Near the end of the book we shift from specific applications of geometry to some general observations about it, observations that I try to emphasize when I’m teaching the subject:
There’s something special about geometry, something that makes it worth writing poems about. Everywhere else in the school curriculum, you must, in the end, defer to the teacher’s authority, or a textbook’s, when it comes to who fought in the French and Indian Wars, or what the principal products of Portugal are. In geometry you make your own knowledge. The power is in your hands.
That, of course, is exactly why geometry was correctly seen as dangerous by the Flatlanders and the Italian Jesuits. It represents an alternative source of authority. The Pythagorean Theorem isn’t true because Pythagoras said it was; it’s true because we can, ourselves, prove that it’s true.
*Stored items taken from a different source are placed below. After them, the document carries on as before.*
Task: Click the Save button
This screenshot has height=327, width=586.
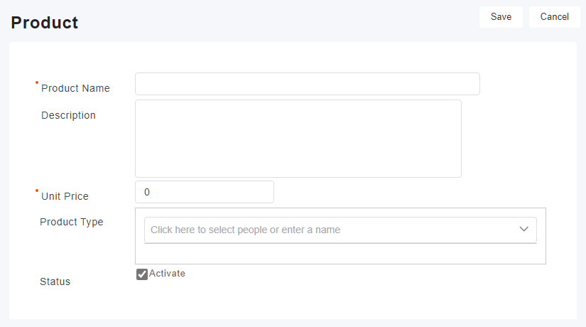Action: click(x=501, y=17)
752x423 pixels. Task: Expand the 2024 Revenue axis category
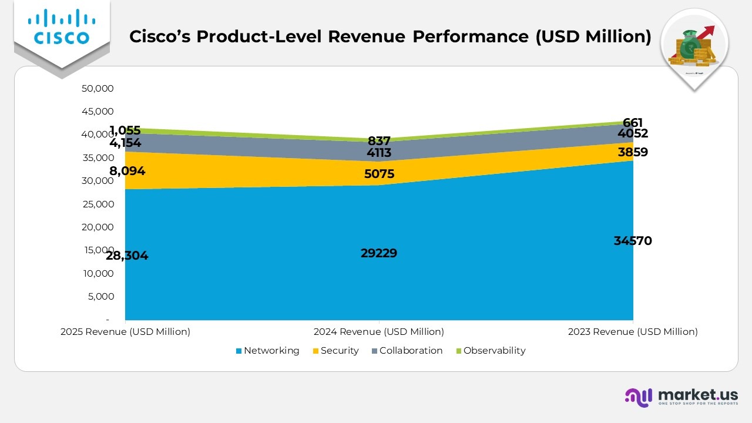click(x=379, y=332)
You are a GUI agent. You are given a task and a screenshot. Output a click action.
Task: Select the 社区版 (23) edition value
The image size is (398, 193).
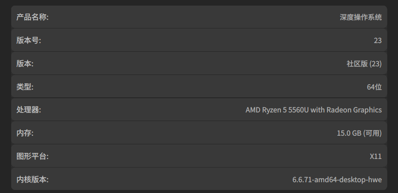coord(364,64)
Behold!
And I have to inflict one more quote on you, the last paragraph of the book:
When we think, truly and deeply think, about geometric things—whether we are trying to chart the course of a pandemic, or walking through the tree of strategies that governs a game, or developing a working protocol for democratic representation, or understanding which things feel near to which other things, or trying to visualize the outside of the house from the inside, or, like Lincoln, rigorously criticizing our own beliefs and assumptions—we are, in a way, alone. But we’re alone together with everyone on earth. Everyone does geometry differently, but everyone does it. It is, just as its name says, the way we measure the world, and therefore (only in geometry do we get to say “therefore”) the way we measure ourselves.
Finally, let me point out that this book has great footnotes. The endnotes are also informative and useful, but the footnotes have flair and style. Also, by the way, as I pointed out in a recent blog post, Ellenberg appears (on screen!) in the movie Gifted, in a cameo performance as an MIT professor.
You still have to read the book to find out about democracy—from gerrymandering to proportional representation. It will be a pleasure.